→ The problem:
Pick up the interview with Sean Aylward about his sister Beth's case after its last sentence and continue it.

I want to thank Beth's older brother, sean Aylward, who's been front and center in the fight to keep Beth's killer in prison for life. I spoke to Sean about Beth and what families of murdered loved ones go through and how the victims are all too often forgotten. This is our conversation. We spoke via Zoom this weekend. Zoom is wellZoom. Well, thank you for doing this. I really appreciate it. No problem, I gave you a little bit of background on me. You know I've been in radio for a long time. I've gotten, you know, a lot of great researching and writing skills and you know media relation skills and all of that. But why I do this? It's for a different reason. It's not, for if I had to put it into words, it would be that these stories need to be told, and I really hate the way a lot of people tell these stories.

Sean Aylward:

I agree with that. I agree with that, but I think it's just the world we live in these days. Like I said in one of the emails, there are more people on the criminal sympathizer side than there are on the victim, which, if they actually heard some of the stories hopefully the way that you're going to portray them then they would start to understand.

→ Items:
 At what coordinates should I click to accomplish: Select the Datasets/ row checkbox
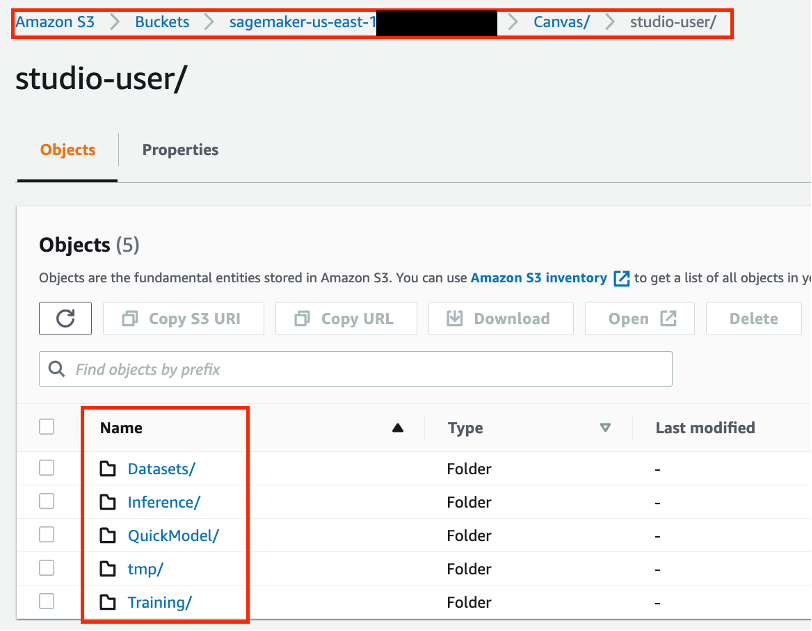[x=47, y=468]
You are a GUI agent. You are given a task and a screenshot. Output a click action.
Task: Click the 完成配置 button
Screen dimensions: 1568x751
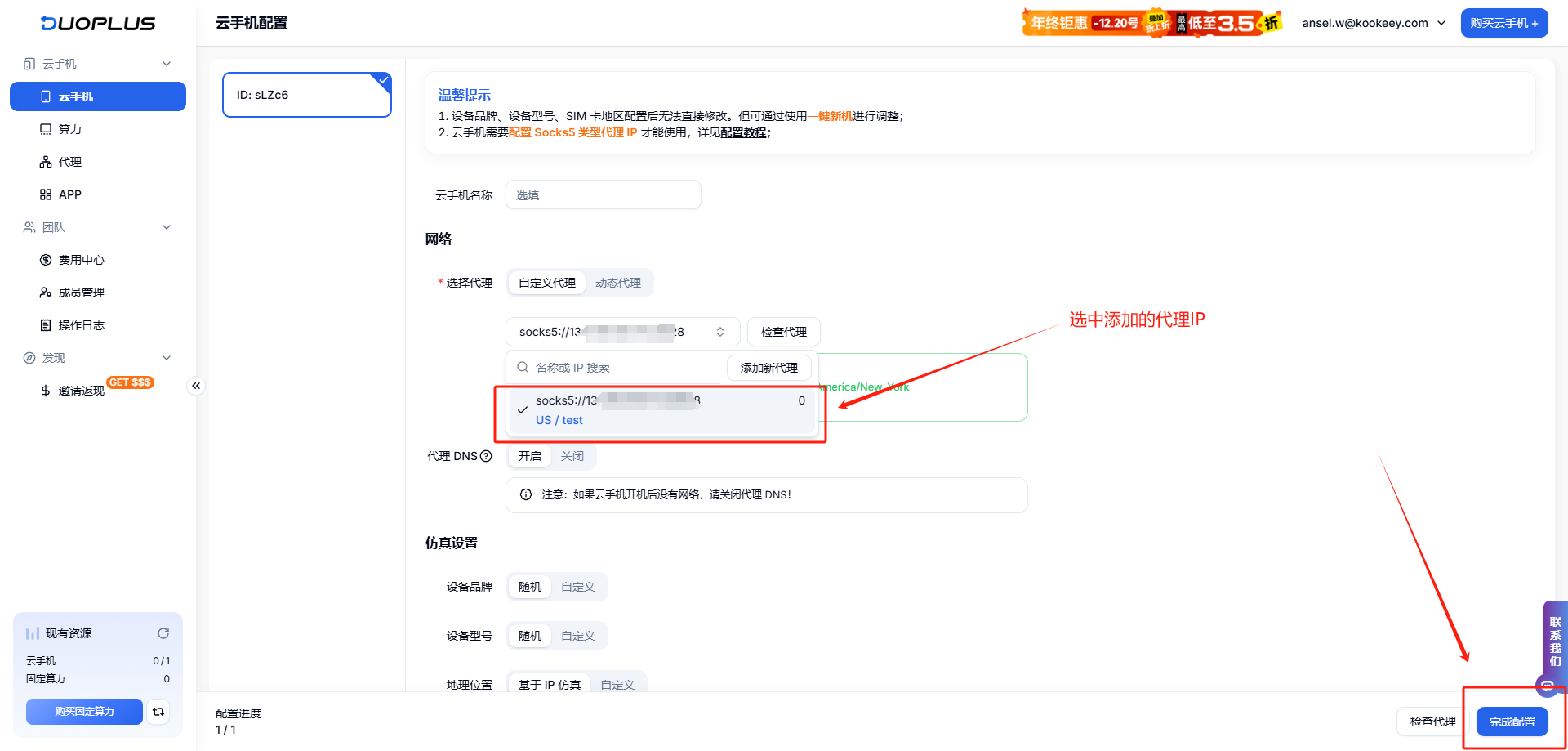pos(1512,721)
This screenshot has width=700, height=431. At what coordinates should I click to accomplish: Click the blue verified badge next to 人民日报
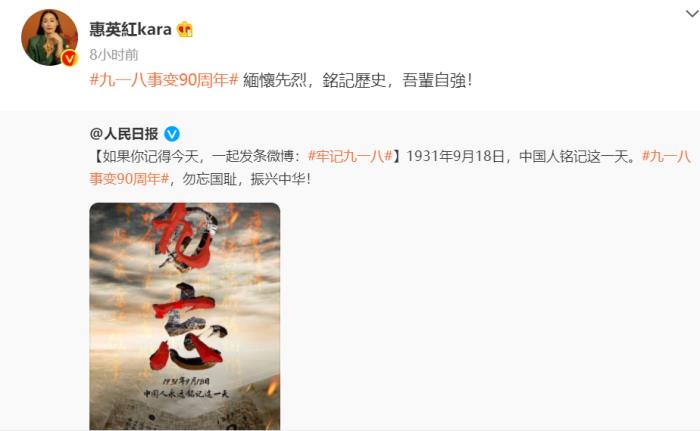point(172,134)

→ Written answer:
Anngelle Wood:

I've read a lot of you know reputable news organizations that dehumanize the person who's dead.

Sean Aylward:

Right.

Anngelle Wood:

It's like what the hell are you doing? You're just trying to sell papers. At this point, nobody buys the paper.

Sean Aylward:

They leave the victim out completely and all you hear about is the offender who they want you to believe is the actual victim. Victim of the system.

Anngelle Wood:

Well, and that's a major problem that I have had finding information about the person not and that's a major problem that I have had finding information about the person not the person who's in jail.

Sean Aylward:

Right.

Anngelle Wood:

I mean, I know a little bit about Beth very little. It was really close to my heart when I found out what happened. I don't know when you left Groveland, but my family was on Union Street, so right near the congregational church, right, so we were pretty close and I still drive. Every time I drive through Groveland I go to my old stomping grounds. I think of Beth every time I drive down that street, every time I think about that. Awesome, because it's you know we weren't. We're not that close in age. You and I are probably closer in age, but you know I was a 15-old girl who just wanted to have fun, who, just you know, wanted boys to like me. I wanted to hang out with all my pals. No one could have anticipated what was going to happen that day. Can you tell me a little bit about what life was like for your family before this happened?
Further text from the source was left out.